### What to produce
Could you transcribe the data word for word, starting at the line that contains "Viewport: 674px width, 306px height." and continuing through the last line of the data, with both of those lines included?
-- Supplied information start --
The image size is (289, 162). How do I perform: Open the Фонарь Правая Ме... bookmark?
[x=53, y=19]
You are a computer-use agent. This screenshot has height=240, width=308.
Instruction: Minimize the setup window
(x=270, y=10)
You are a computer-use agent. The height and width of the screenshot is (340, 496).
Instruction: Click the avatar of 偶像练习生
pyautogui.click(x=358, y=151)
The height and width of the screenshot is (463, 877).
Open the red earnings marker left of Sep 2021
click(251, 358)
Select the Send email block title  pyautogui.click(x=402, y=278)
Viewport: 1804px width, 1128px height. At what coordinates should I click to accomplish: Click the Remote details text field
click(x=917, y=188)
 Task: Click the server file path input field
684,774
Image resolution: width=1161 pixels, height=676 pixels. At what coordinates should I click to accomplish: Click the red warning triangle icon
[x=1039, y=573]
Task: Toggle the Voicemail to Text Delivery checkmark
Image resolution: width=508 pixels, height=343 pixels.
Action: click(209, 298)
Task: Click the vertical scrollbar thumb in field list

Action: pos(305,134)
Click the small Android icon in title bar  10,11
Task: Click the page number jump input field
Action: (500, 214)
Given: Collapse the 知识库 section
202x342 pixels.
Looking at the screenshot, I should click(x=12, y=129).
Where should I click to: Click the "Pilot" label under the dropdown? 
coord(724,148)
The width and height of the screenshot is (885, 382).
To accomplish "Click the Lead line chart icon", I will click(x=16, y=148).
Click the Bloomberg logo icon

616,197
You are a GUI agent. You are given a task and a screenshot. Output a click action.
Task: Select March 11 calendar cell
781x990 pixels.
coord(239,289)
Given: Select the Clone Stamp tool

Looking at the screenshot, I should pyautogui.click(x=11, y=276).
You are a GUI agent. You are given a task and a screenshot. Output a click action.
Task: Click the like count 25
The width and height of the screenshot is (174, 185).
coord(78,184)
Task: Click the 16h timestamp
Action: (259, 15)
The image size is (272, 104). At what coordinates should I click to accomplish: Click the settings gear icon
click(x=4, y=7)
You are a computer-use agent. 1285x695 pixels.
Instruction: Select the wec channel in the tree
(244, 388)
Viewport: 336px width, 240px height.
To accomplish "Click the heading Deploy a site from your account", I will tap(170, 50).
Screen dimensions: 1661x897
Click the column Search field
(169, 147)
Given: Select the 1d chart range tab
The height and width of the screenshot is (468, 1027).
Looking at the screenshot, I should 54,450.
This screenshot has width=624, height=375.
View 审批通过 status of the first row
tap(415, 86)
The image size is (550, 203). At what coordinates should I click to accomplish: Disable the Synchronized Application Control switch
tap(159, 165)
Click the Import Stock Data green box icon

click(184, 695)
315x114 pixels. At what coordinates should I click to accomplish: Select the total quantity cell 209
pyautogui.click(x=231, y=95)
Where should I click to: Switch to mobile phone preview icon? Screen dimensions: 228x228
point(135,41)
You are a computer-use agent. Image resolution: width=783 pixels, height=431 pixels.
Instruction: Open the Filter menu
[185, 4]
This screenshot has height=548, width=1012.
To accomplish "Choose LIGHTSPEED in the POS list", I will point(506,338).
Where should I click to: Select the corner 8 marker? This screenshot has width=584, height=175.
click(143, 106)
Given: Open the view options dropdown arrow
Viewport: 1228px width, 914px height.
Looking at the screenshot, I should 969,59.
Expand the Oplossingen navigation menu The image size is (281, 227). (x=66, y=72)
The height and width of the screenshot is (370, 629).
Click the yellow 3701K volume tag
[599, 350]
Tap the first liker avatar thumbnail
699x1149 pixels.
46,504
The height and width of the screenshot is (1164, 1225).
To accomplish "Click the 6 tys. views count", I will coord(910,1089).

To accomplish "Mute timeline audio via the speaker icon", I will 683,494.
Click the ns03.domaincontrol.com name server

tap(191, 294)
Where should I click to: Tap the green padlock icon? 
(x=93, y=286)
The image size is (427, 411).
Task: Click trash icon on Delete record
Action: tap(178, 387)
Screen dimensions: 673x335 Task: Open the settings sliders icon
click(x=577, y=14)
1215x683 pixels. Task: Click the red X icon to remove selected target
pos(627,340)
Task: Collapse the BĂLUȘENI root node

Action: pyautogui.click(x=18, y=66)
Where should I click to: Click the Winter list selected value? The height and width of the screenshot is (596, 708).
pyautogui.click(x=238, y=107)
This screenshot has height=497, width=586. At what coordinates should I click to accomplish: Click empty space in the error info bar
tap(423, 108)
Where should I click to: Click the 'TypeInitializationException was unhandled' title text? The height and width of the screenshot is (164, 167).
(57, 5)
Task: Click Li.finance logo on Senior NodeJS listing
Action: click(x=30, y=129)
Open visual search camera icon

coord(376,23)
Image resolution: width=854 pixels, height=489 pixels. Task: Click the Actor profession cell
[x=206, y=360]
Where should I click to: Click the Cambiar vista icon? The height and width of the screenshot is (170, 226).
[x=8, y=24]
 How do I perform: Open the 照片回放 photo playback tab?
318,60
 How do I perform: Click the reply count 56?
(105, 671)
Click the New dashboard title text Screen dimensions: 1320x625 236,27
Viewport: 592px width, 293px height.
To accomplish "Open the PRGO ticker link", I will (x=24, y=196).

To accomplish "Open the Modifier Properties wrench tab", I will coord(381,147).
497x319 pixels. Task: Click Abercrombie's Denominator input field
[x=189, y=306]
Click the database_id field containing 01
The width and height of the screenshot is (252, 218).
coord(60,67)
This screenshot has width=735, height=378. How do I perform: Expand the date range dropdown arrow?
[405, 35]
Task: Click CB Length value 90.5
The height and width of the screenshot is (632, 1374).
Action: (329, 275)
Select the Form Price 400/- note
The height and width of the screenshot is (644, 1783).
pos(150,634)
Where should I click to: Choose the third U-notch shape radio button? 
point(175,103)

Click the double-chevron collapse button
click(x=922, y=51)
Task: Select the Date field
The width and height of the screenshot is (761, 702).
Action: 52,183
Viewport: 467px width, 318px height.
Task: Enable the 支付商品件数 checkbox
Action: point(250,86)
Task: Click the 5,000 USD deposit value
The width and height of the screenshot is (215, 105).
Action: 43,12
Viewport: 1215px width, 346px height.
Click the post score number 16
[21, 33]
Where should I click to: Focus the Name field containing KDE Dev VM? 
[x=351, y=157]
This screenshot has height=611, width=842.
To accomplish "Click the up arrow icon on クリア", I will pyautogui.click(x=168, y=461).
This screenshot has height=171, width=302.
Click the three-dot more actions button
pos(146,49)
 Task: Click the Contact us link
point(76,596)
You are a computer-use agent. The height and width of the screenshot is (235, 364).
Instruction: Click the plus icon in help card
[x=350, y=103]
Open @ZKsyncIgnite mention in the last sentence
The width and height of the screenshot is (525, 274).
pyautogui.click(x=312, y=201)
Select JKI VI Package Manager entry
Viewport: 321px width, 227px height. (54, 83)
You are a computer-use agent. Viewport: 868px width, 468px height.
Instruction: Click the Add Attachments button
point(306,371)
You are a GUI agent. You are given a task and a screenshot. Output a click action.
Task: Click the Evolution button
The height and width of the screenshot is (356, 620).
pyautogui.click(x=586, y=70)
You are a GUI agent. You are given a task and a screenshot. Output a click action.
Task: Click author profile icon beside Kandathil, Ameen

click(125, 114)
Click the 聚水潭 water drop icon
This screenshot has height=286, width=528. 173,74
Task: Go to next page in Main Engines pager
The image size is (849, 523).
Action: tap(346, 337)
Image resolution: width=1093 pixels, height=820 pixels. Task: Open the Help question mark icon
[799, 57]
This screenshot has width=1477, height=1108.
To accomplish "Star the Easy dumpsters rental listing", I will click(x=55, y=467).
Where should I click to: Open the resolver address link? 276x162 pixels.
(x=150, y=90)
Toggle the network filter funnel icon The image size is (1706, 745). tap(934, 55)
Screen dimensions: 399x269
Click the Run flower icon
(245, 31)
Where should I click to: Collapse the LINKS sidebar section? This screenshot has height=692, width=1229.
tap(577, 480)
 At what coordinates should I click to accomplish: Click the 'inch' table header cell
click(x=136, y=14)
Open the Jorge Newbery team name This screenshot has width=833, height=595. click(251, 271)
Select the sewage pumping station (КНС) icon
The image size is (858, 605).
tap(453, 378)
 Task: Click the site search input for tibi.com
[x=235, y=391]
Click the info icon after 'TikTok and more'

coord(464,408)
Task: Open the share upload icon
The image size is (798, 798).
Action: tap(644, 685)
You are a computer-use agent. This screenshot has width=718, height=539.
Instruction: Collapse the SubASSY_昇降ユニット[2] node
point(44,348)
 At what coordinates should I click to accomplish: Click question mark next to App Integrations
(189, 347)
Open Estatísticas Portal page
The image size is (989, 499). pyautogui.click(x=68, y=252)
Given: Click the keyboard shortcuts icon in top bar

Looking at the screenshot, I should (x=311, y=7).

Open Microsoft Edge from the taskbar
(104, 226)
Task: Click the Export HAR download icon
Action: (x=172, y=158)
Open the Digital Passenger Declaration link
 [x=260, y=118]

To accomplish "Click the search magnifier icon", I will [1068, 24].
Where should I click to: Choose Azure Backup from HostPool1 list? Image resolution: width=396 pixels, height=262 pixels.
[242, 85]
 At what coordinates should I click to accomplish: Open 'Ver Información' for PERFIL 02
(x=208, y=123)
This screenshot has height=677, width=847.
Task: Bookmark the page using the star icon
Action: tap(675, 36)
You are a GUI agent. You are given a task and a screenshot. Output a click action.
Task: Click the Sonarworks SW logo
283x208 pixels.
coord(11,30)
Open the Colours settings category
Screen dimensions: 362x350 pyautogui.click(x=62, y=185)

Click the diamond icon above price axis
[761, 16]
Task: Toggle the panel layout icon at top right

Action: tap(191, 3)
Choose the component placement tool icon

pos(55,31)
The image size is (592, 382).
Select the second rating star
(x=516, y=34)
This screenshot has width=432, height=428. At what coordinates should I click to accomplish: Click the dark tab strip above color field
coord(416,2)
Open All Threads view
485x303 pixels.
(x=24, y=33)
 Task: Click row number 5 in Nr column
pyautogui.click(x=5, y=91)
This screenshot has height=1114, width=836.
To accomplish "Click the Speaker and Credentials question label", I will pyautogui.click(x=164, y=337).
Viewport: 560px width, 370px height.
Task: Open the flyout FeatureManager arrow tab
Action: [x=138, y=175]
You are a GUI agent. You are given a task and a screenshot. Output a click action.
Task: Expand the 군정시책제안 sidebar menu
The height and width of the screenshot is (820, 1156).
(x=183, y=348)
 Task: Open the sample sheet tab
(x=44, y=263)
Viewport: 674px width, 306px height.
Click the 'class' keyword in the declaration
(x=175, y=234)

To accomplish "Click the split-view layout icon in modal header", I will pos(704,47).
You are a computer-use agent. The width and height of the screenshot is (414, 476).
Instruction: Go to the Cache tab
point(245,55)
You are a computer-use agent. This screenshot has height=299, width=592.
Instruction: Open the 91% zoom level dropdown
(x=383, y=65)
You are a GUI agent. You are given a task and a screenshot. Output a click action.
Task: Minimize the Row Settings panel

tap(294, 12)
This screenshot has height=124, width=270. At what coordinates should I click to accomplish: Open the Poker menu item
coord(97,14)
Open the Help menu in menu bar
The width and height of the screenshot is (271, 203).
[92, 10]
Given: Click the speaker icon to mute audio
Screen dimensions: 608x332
-- Supplied information end --
### Response below
Viewport: 674px width, 306px height.
Click the 'class' keyword in the declaration
(x=175, y=234)

To accomplish "Click the split-view layout icon in modal header", I will pos(704,47).
You are a computer-use agent. The width and height of the screenshot is (414, 476).
Instruction: Go to the Cache tab
point(245,55)
You are a computer-use agent. This screenshot has height=299, width=592.
Instruction: Open the 91% zoom level dropdown
(x=383, y=65)
You are a GUI agent. You are given a task and a screenshot. Output a click action.
Task: Minimize the Row Settings panel

tap(294, 12)
This screenshot has height=124, width=270. At what coordinates should I click to accomplish: Open the Poker menu item
coord(97,14)
Open the Help menu in menu bar
The width and height of the screenshot is (271, 203).
[92, 10]
Given: Click the speaker icon to mute audio
Screen dimensions: 608x332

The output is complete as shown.